_AUSGEWÄHLTER TEXTAUSZUG_
-- -- --

Auch die RAF ist auf die Scherben aufmerksam geworden und hat ein Lied bei Rio Reiser "bestellt". Es sollte ein Lied sein, das die Leute schreiend aus den Häusern laufen lässt, um den Kampf gegen die imperialistischen Paläste zu wagen. Rio hat darauf das Lied "Keine Macht für Niemand" geschrieben. Es wurde allerdings von der obersten Kommandoebene der RAF als "politischer Blödsinn und für den anti- imperialistischen Kampf unbrauchbar" abgetan. Die Scherben haben es dennoch veröffentlicht, denn es hat ihnen gut gefallen. Rio Reiser war nie wirklich Sympathisant der RAF. Die Meinungen in der linken Szene gingen weit auseinander, wenn es um Menschenleben ging. Wie Rio in seiner Autobiographie schreibt, war ihm das Argument, dass wenn bei einem Anschlag eine Putzfrau getötet wird, sie dann eben nicht für die Regierung hätte arbeiten sollen, etwas dünn. Er war nie dafür, Menschenleben aufs Spiel zu setzen. Seine Devise war, Menschen in ihrer Denkweise zu verändern, sie zum Nachdenken zu bringen. Er sprach in seiner Musik vielen Menschen aus dem Herzen. Er traf den Nerv einer von Frust geladenen Generation, die ohne Ziel und ohne Perspektive auf ein besseres Leben jeden Tag einer Arbeit nachgeht, die ihr nicht gefällt.

1974 entschieden sich die Scherben, auf einen Bauernhof zu ziehen. Es gab kein Geld, aber irgendwie haben sie es geschafft, genug aufzutreiben, um einen alten, verfallenen Bauernhof in dem Dorf Fresenhagen in Schleswig-Holstein zu kaufen und am 1. Juni 1975 sind sie dort eingezogen. Rio ist noch ein paar Mal für kurze Zeit zurück nach Berlin gegangen, aber dann ist er in Fresenhagen geblieben, bis er am 26. August 1996 mit 46 Jahren ganz unerwartet an inneren Blutungen starb. Die Ton Steine Scherben haben noch bis 1985 weiter zusammen Musik gemacht, aber Rio Reiser ist bereits 1983 das erste Mal solo aufgetreten. Er hat auch nachdem sich die Band aufgelöst hat, noch weiter Musik gemacht und ist, was er vorher nie geschafft hat, 1986 mit seinem Lied "König von Deutschland" in die Hitparaden gekommen und wurde somit zum ersten Mal in seinem Leben einem breiteren Publikum bekannt.

-- -- --

_BEREITGESTELLTE DATEN_
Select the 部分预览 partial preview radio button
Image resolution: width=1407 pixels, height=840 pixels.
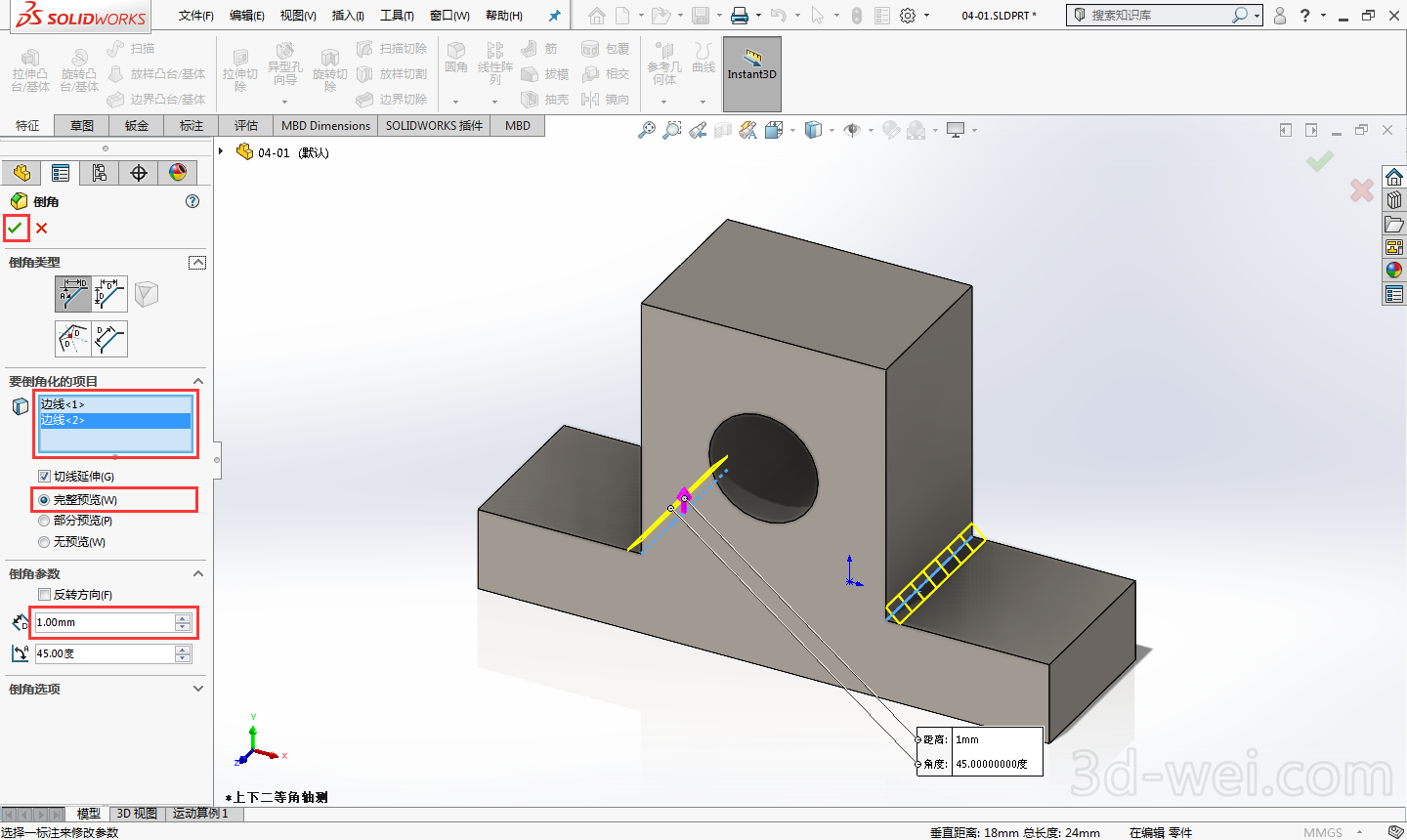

-- -- --

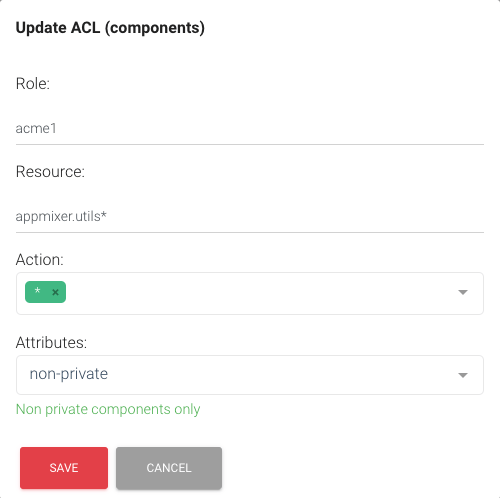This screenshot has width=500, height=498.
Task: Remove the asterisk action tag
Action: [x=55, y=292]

-- -- --

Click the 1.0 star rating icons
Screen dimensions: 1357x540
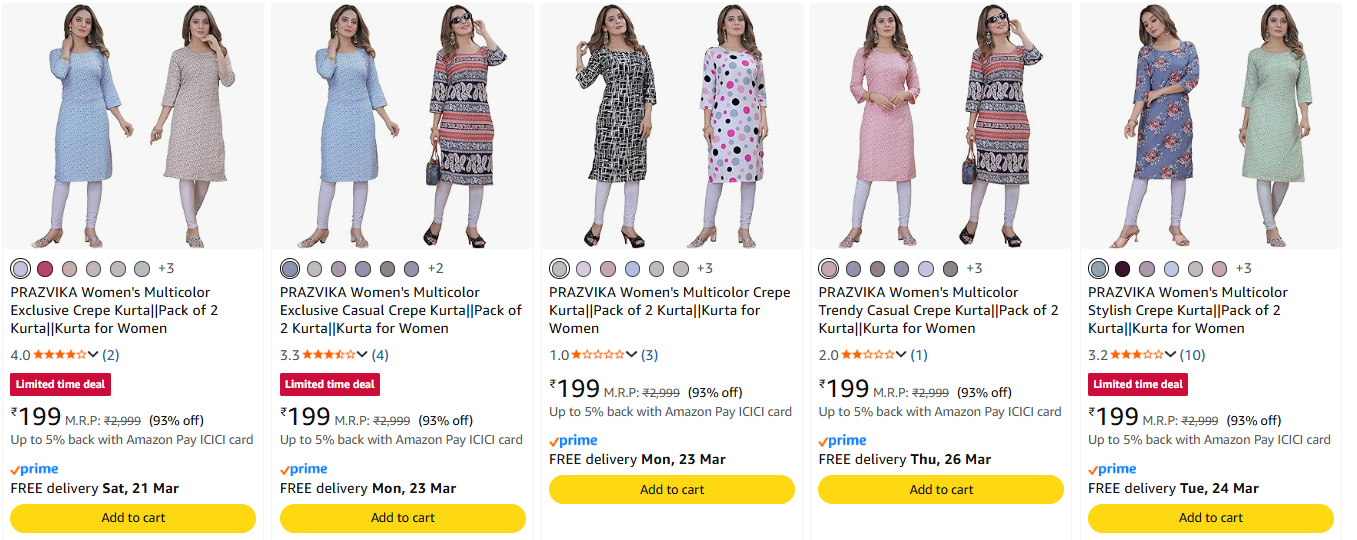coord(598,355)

-- -- --

_AUFGABE 1_
Beantworte die folgenden Fragen zum Textauszug über Rio Reiser:
(a) Welchen Titel trug das Lied, das Rio Reiser auf die Bestellung der RAF hin schrieb?
(b) In welchem Dorf lag der Bauernhof, den die Scherben kauften?
(c) Mit welchem Lied kam Rio Reiser 1986 in die Hitparaden?
_AUFGABE 2_
Bitte nenne alle Jahreszahlen und Datumsangaben aus dem Textauszug über Rio Reiser in der Reihenfolge ihres Auftretens.

_RICHTIGE LÖSUNG 1_
(a) "Keine Macht für Niemand"
(b) Fresenhagen in Schleswig-Holstein
(c) "König von Deutschland"

_RICHTIGE LÖSUNG 2_
1974, 1. Juni 1975, 26. August 1996, 1985, 1983, 1986